Monday, 11 January 2010

Tip: More omnibox power tools

We've already seen a few things you can do with the omnibox, but it turns out there are even more capabilities you might not have known about.

First, you can create a desktop shortcut for the page you're on by simply highlighting the text in the omnibox, and then dragging that text onto your desktop.



If this is too fussy for you, you can drag the Star button next to the omnibox to the desktop to do the same thing (Note: this only applies to Google Chrome for Windows).

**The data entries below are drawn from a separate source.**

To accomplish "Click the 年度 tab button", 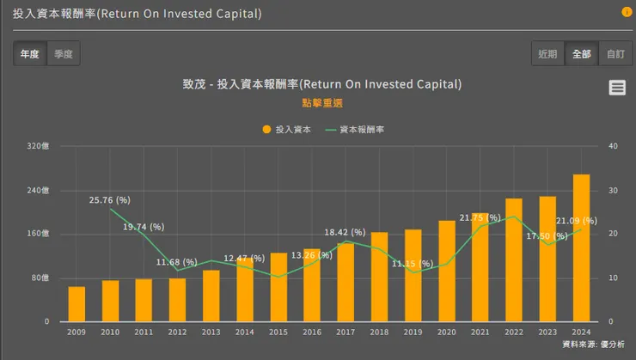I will point(30,53).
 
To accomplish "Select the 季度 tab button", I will point(64,53).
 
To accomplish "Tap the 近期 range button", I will point(547,53).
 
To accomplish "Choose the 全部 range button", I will point(581,53).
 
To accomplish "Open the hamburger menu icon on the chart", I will point(617,87).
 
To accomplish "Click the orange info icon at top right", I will point(627,12).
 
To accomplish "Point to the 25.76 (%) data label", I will point(109,200).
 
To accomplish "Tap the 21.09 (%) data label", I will point(577,221).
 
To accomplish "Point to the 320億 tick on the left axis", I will point(39,146).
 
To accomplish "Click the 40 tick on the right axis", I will point(613,146).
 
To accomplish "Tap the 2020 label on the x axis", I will point(447,332).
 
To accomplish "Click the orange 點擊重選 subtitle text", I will point(322,102).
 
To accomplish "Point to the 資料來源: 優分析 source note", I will point(593,345).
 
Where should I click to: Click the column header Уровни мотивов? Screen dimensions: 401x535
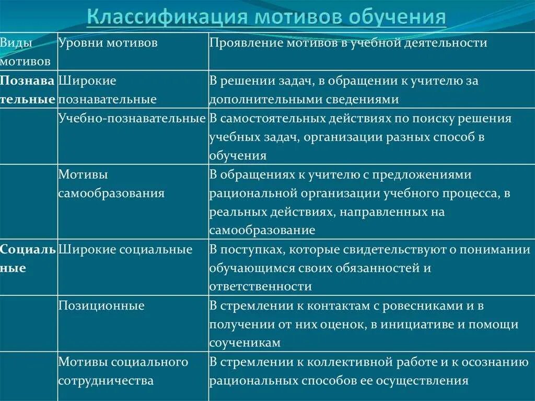coord(108,43)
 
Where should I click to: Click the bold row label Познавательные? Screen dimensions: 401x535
coord(28,90)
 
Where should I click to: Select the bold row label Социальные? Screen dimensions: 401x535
coord(28,259)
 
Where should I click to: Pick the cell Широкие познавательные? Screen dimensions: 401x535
coord(107,90)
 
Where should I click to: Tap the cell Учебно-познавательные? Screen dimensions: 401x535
coord(132,119)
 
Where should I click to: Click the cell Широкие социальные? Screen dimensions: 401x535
coord(125,250)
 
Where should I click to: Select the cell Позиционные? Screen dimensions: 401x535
coord(101,306)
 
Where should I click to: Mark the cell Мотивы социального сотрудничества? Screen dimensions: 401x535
coord(123,371)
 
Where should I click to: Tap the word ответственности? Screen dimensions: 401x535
coord(261,287)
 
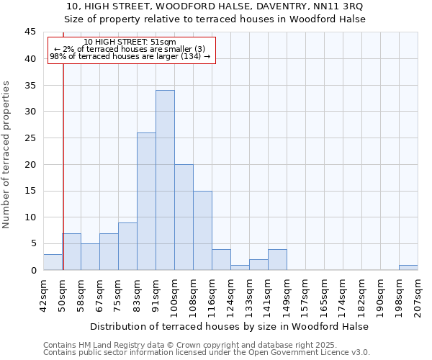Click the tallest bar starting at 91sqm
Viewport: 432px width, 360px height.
[165, 180]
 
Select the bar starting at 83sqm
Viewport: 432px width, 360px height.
[146, 202]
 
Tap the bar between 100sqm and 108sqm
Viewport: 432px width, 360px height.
[184, 217]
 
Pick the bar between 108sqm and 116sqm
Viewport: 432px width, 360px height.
[202, 230]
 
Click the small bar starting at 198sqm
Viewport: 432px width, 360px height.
[408, 267]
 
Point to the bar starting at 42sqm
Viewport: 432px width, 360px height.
[53, 262]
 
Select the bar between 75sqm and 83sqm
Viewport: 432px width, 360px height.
[127, 246]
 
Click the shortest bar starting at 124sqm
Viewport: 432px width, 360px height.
[240, 267]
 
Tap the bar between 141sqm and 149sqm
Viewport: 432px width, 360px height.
[277, 259]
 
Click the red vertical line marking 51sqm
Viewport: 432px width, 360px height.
[63, 166]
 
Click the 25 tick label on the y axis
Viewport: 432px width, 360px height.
[30, 138]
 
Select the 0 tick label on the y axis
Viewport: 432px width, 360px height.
[33, 270]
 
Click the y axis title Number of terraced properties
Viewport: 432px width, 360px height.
[6, 155]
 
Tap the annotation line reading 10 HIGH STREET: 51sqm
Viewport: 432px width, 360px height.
[130, 42]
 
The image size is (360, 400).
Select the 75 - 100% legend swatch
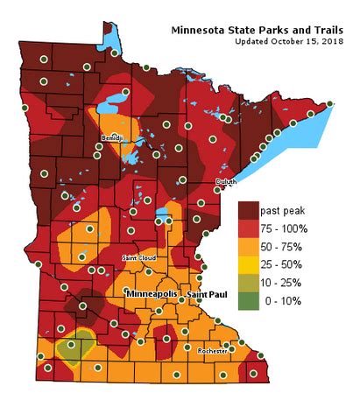click(250, 230)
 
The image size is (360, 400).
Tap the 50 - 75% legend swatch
click(250, 248)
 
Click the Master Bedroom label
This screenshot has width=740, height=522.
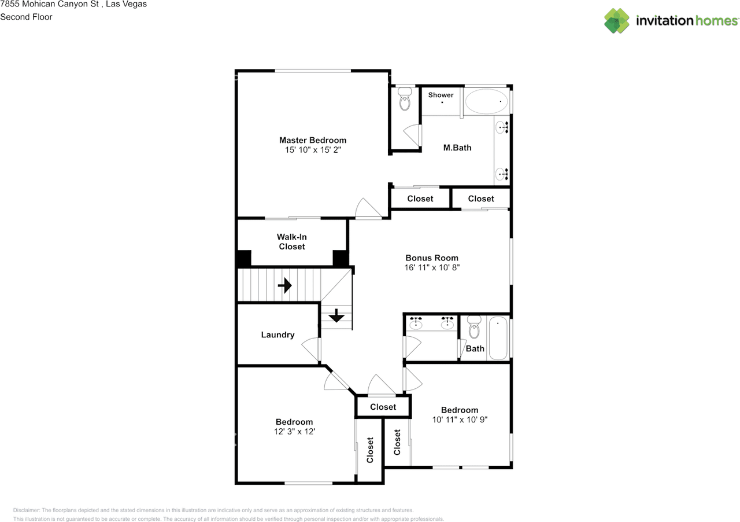click(313, 140)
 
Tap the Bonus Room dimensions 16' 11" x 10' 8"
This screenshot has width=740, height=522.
click(432, 267)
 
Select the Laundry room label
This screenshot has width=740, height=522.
click(278, 334)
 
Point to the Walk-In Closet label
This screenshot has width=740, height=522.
click(292, 241)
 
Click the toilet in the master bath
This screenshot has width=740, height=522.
click(405, 98)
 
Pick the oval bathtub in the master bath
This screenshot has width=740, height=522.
click(486, 101)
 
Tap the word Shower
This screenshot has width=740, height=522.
click(441, 95)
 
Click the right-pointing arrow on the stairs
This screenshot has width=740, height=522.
click(284, 285)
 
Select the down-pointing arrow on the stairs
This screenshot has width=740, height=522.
click(336, 315)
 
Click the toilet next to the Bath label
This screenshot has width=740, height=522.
click(475, 327)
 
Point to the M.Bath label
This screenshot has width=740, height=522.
click(457, 148)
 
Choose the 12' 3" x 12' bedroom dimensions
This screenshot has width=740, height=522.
click(294, 431)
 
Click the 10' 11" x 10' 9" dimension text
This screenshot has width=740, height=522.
click(460, 420)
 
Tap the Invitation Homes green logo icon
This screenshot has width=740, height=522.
click(617, 21)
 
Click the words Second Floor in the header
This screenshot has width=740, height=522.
click(26, 17)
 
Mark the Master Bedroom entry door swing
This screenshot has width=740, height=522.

Second, if you've gotten a web address in an email or other document, and it isn't actually clickable, you can easily open it in the omnibox. Just select the link (even if it's broken across multiple lines!), copy it to your clipboard, and then right click (or on the Mac, ctrl-click) on the omnibox and select "Paste and go".

This will navigate to the link immediately. It works for things other than links too -- if you have some text on your clipboard, you can "Paste and search" to do the same thing as dragging the text to the omnibox.